Delfina Cuero (ca 1900 - 1972) was a Native American writer of the Kumeyaay people.

The daughter of Vincente Cuero and Cidilda Quaha, she was born in Xamca (later known as Jamacha). The Kumeyaay people, whose traditional lands straddle the Mexican border, were displaced from the San Diego area by an influx of non-native settlers. Her family eventually moved to Baja California in Mexico. After her father abandoned his family, Cuero married Sebastian Osam because her mother said the family needed a man to provide food for them. The couple had five children who survived. Her husband died when their oldest child was eleven and Cuero was forced to provide for her family.
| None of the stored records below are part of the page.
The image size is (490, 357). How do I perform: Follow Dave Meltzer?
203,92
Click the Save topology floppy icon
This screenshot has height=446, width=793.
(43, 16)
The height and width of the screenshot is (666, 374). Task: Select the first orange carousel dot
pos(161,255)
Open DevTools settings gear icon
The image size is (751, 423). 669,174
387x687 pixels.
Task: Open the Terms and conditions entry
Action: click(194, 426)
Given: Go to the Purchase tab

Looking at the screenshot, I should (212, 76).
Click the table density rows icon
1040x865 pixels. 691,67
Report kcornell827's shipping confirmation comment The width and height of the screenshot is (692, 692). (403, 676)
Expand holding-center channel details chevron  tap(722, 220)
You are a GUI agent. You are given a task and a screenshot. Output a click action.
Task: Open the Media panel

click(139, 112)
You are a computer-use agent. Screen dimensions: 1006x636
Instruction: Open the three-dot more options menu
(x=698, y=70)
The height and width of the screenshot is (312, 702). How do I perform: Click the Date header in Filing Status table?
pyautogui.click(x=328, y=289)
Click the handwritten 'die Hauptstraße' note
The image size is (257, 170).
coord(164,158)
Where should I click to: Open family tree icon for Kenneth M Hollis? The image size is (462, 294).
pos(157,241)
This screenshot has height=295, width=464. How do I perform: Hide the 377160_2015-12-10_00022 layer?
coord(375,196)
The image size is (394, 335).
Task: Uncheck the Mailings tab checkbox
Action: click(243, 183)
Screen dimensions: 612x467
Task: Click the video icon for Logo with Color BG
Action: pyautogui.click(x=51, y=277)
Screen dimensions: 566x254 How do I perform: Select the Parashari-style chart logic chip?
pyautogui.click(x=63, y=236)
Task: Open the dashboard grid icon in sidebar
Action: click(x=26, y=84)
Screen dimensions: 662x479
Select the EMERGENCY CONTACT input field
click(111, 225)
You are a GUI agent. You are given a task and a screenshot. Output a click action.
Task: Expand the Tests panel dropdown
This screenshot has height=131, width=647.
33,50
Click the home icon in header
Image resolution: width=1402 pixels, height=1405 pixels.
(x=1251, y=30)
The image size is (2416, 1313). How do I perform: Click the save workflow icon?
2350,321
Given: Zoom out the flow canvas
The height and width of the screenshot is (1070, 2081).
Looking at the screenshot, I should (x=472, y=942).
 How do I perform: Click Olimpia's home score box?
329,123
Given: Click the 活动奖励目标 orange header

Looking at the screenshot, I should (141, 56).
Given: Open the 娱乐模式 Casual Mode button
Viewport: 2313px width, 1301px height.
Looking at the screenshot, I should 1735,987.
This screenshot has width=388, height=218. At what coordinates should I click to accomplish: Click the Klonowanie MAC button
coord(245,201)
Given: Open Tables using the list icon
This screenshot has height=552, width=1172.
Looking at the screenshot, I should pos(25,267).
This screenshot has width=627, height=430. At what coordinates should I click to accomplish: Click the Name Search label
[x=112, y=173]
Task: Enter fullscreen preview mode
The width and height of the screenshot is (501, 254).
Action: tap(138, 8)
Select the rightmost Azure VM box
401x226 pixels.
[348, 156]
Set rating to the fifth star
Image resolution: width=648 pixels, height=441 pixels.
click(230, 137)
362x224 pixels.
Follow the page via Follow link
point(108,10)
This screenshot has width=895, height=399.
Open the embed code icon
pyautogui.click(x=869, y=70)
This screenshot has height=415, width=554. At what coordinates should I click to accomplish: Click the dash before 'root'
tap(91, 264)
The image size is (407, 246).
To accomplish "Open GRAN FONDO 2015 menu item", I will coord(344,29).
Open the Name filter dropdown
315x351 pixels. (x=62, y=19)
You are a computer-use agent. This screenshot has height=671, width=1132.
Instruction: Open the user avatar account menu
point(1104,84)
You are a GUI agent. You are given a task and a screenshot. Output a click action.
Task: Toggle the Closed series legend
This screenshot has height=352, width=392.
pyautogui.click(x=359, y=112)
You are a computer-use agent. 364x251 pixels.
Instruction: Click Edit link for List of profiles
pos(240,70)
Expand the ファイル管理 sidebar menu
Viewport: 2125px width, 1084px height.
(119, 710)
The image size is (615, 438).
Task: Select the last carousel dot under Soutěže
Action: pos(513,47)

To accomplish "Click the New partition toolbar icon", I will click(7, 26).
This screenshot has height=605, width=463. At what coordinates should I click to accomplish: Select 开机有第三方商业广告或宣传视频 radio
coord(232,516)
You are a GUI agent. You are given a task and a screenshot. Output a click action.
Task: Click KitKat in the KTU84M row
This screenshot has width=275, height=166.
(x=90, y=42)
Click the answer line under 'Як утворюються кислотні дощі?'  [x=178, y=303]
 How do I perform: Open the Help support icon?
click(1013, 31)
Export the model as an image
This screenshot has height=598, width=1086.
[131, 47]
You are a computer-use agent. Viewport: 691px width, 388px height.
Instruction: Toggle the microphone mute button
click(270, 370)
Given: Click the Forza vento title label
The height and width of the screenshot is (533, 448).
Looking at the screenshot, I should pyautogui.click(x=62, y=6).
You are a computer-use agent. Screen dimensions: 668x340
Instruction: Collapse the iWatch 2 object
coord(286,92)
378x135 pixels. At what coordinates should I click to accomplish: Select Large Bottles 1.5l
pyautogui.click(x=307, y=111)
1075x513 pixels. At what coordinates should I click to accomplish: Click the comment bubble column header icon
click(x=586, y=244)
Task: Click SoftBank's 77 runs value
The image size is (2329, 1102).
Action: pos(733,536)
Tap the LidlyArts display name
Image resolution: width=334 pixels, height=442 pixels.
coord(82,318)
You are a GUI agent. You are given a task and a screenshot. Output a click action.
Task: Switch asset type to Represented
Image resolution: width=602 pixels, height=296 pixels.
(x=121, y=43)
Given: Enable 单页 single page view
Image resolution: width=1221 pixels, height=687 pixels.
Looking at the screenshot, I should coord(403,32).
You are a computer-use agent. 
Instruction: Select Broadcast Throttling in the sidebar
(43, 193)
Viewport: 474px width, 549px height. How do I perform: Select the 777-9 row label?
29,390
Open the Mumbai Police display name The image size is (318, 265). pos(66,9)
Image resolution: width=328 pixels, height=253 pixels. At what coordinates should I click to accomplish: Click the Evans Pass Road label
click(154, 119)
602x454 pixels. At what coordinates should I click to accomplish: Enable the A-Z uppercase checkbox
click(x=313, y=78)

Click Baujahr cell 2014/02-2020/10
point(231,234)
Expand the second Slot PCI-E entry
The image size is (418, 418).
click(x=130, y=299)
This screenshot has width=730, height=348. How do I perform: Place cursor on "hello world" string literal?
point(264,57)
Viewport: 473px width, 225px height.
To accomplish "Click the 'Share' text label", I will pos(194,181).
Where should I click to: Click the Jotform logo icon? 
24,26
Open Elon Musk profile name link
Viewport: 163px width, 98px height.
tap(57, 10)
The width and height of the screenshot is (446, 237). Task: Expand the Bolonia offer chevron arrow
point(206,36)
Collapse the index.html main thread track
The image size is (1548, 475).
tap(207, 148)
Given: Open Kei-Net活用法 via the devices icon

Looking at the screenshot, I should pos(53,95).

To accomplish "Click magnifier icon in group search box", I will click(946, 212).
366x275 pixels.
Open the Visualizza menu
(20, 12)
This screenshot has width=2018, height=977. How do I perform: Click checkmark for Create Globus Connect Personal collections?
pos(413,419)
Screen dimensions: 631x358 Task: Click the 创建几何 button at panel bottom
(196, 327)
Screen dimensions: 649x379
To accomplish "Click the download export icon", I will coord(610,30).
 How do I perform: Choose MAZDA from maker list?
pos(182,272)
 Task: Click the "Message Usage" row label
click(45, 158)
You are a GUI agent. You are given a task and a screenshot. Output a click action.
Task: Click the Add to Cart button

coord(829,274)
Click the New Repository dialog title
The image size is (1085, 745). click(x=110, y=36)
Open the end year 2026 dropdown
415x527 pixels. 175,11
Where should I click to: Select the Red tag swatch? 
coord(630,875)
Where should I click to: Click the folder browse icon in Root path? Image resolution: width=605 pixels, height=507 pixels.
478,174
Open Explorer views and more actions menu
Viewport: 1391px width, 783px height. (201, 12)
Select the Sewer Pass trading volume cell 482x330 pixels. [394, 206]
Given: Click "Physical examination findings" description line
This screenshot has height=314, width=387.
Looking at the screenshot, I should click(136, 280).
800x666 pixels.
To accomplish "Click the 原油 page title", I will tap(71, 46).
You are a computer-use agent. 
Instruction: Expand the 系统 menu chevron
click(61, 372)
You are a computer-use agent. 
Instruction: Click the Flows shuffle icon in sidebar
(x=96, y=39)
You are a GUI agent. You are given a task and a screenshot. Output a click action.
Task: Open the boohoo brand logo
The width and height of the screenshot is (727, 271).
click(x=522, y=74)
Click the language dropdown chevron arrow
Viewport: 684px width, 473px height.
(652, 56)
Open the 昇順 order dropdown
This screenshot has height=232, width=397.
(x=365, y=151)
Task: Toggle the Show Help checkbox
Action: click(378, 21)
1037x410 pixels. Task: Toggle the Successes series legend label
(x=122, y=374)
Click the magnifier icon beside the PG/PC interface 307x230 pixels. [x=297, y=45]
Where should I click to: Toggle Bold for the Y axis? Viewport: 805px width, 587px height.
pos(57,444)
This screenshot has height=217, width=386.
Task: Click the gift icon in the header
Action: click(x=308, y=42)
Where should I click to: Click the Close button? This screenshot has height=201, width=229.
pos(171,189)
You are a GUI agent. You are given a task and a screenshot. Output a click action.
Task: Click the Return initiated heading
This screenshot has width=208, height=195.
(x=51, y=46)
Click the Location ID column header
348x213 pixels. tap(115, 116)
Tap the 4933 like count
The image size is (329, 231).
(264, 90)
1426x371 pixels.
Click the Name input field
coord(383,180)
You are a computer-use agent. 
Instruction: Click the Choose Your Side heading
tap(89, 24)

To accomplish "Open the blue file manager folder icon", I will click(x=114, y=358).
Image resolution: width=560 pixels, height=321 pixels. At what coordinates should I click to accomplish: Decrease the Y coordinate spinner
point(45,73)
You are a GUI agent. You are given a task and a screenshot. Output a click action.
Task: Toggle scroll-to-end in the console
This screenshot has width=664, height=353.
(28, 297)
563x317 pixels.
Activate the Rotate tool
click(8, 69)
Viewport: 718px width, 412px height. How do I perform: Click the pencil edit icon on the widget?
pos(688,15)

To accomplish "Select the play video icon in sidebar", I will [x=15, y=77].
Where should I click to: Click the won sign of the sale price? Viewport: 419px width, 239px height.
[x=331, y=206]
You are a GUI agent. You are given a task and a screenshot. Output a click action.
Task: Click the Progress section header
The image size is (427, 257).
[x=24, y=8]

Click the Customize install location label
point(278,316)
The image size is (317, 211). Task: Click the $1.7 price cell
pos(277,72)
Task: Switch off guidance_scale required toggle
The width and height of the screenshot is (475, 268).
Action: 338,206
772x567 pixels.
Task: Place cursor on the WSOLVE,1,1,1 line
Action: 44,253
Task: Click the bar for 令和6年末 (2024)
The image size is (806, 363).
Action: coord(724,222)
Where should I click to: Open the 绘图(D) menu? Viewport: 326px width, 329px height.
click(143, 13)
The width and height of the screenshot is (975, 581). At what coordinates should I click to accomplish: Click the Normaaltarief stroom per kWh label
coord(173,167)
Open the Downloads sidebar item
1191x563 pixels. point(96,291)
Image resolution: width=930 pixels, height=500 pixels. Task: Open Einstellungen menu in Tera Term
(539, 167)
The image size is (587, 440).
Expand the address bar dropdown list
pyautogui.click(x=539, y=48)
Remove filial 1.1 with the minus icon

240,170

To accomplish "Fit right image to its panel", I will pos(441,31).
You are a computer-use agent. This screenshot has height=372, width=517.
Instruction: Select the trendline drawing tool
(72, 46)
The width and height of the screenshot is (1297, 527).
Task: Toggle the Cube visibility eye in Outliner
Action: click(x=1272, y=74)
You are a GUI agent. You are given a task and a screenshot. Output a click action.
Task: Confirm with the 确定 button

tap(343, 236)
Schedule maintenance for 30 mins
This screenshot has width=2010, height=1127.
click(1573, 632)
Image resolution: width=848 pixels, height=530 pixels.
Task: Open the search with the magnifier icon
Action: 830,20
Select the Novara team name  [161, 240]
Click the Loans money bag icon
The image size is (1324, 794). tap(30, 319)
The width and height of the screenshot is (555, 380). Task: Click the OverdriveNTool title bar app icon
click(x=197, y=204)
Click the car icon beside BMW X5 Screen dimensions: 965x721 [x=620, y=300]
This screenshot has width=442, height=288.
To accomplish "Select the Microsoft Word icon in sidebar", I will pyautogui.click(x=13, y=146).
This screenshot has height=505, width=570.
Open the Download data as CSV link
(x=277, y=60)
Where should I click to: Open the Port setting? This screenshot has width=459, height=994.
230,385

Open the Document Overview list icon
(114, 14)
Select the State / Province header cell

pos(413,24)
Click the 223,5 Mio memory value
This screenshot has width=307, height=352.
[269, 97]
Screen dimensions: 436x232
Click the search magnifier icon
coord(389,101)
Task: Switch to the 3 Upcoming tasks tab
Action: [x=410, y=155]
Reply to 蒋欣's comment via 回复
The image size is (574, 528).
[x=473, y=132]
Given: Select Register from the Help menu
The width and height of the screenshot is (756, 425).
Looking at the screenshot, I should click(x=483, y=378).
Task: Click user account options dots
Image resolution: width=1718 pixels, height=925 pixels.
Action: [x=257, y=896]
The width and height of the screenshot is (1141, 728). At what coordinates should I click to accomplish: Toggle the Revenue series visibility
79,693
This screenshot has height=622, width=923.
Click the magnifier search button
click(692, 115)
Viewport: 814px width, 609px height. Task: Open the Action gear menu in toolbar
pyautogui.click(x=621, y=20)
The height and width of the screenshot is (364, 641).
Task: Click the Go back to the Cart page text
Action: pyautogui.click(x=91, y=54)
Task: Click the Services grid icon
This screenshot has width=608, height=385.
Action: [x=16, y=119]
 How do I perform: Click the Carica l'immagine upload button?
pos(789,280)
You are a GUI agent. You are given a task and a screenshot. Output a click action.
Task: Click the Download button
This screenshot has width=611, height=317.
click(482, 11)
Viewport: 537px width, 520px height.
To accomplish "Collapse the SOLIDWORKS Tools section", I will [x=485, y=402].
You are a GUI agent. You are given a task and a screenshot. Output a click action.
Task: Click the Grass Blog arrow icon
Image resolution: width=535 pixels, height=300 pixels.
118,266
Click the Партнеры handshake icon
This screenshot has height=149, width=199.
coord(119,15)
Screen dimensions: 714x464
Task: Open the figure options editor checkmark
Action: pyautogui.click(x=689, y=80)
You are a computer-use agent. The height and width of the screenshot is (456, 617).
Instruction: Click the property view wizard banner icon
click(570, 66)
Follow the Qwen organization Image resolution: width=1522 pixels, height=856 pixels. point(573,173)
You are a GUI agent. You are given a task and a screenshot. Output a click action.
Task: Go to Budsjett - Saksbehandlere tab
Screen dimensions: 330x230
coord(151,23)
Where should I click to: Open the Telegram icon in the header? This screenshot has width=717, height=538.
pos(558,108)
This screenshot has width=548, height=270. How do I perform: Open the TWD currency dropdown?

She worked as a domestic worker for non-native people. When she tried to return to California during the 1960s, the United States government denied her access because she had no documentation to prove her place of birth. With the help of anthropologist Florence Connolly Shipek, she wrote an autobiography The Autobiography of Delfina Cuero that was published in 1968. The book helped document her California residency claim, and Cuero was allowed to return to southern California in 1967. She died there in 1972.

Her autobiography provides an important record of the history of Native Americans in southern California and the impact of westward expansion in the United States on people whose traditional homeland straddles the United States' border with Mexico. Jeff Smith describes Cuero's autobiography as "one of the most important and moving documents ever written about San Diego. It gives voice to the original inhabitants of the area and traces the slow erasure of their presence." The San Diego Archaeological Center has offered a "lecture and tour series [that] allows you to walk in the footsteps of Delfina Cuero," including visiting sites that are mentioned in her autobiography. Phillip Round, a Professor of English and Native American and Indigenous Studies, writes about the significance of Cuero's autobiography: "the Autobiography of Delfina Cuero is particularly useful to American Indian literary studies for the way it enriches our understanding of narrated Indian texts by introducing borderlands theory and the discourse of immigration into the critical debate over the nation of these 'as-told-to' works" (p. 172).